Millennium Stadium (aerial view)
The Millennium Stadium, built by John Laing

During the late 1990s, the business expanded rapidly, to the extent that, for the year ended 31 December 2001, its turnover was in excess of £1 billion. However, as the company celebrated its 150th anniversary in 1998, it faced falling profits following significant losses on certain construction contracts (including the Cardiff Millennium Stadium, the National Physical Laboratory, a disastrous PFI scheme in Teddington, west London, and No 1 Poultry in the City of London), and sustained problems within its construction division related to competition and overcapacity. Accordingly, in 2001, the company cut 800 jobs, and disposed of its construction division to O'Rourke for £1, far less than the roughly £100 million that had been anticipated. Shortly thereafter, Sir Martin Laing stepped down as executive chairman in favour of Bill Forrester.

The business became orientated itself around its PPP / PFI activities; by 2002, it had structured itself into two main divisions, namely Homes and Investments. In April 2002, Laing's property developments divisions were sold to Kier Group, and its house building arm was also sold to George Wimpey later that same year. During 2003, its affordable housing division was sold via a management buy-out.

In December 2006, John Laing plc was acquired by the private equity arm of Henderson Group. During June 2007, a 50:50 joint venture between Laing Rail and MTR Corporation, London Overground Rail Operations, was selected by Transport for London to operate the London Overground mass transit system. Several months later, the Laing Rail division, which by then operated Chiltern Railways and (jointly) London Overground, as well as held a stake in the open-access railway operator Wrexham & Shropshire, was put up for sale; the division was purchased by German rail operator Deutsche Bahn in January 2008.

In June 2008, John Laing formed a consortium with Hitachi and Barclays Private Equity called Agility Trains to bid for the contract to design, manufacture, and maintain a fleet of long-distance trains for the Intercity Express Programme.

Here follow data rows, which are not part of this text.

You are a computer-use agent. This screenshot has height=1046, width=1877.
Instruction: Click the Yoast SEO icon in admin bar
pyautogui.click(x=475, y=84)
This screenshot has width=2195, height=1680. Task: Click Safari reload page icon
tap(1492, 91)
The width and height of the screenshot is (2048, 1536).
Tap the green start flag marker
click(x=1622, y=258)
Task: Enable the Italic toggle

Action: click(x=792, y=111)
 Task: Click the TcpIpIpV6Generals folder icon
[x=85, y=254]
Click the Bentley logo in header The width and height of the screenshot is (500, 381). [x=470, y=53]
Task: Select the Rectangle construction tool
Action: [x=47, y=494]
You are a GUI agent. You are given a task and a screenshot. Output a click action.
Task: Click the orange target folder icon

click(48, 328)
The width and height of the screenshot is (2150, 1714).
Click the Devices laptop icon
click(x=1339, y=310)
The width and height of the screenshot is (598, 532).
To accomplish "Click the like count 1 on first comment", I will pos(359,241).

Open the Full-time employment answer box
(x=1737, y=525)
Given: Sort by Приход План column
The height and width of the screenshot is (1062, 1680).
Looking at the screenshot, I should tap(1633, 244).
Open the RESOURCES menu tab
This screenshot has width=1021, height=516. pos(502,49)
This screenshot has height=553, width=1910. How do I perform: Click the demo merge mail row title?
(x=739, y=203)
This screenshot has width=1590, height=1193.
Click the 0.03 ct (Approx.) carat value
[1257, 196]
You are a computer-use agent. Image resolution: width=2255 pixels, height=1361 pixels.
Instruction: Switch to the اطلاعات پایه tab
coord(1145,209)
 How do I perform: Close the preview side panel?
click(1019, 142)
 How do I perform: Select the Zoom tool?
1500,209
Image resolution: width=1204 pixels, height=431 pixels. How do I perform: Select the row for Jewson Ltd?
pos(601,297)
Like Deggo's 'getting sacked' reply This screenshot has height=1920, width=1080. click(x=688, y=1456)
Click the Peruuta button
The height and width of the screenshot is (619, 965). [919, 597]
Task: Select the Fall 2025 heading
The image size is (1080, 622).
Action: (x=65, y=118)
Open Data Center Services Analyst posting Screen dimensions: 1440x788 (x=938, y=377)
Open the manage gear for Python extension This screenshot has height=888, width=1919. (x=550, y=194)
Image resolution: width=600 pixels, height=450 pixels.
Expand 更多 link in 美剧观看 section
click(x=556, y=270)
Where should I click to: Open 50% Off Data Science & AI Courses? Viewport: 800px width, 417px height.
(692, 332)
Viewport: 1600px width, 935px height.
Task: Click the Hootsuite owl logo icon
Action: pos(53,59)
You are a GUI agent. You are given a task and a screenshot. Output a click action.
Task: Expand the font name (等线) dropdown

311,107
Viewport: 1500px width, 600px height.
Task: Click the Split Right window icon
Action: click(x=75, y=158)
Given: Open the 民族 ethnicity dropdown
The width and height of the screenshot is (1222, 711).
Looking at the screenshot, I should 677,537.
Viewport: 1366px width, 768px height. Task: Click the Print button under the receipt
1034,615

The bid submitted by the consortium was successful, leading to a £4.5bn contract for new trains for both the Great Western Main Line and East Coast Main Line being finalised in mid 2012. The company established the John Laing Infrastructure Fund in 2010 in a £270 million public launch; this entity focuses on the day-to-day operations of completed infrastructure. During October 2013, the company sold its facilities management business to Carillion.

In March 2014, Olivier Brousse was appointed as Chief Executive; he avidly pursued further PPPs for infrastructure delivery and management services. The John Laing Environmental Fund was established in 2014 in a £174 million public launch. In February 2015, the company became listed on the London Stock Exchange again.

During September 2018, John Laing sold John Laing Infrastructure Fund Ltd. to Dalmore Capital and Equitix Investment Management. In June 2019, John Laing sold the Investment Advisory Agreement between John Laing Capital Management Ltd. and John Laing Environmental Fund Ltd. to Foresight Group CI Ltd.

On 19 May 2021, the American private equity firm Kohlberg Kravis Roberts (KKR) announced that it has agreed terms to purchase John Laing Group in a deal valued at about £2 billion ($2.84 billion). John Laing confirmed that it would unanimously recommend that its shareholders back the deal and that it considered the terms of the acquisition to be fair and reasonable. During September 2021, following a brief legal review, the transaction was formally approved.

Significant investments

Significant investments include:

  • The Intercity Express Programme, sold 2018
  • The Greater Manchester Waste Recycling and Combined Heat & Power Programme
  • The New Royal Adelaide Hospital
  • The A1 Autostrada in Poland
  • The Denver Eagle P3 Project

Former operations

Laing Construction

John Laing’s former construction division, now absorbed into Laing O'Rourke, undertook a number of landmark projects including:

Laing Rail

The subsidiary Laing Rail owned and operated Chiltern Railways and was joint operator of London Overground (with MTR Corporation) and Wrexham & Shropshire (with Renaissance Trains). In 2008, Laing Rail was sold to Deutsche Bahn.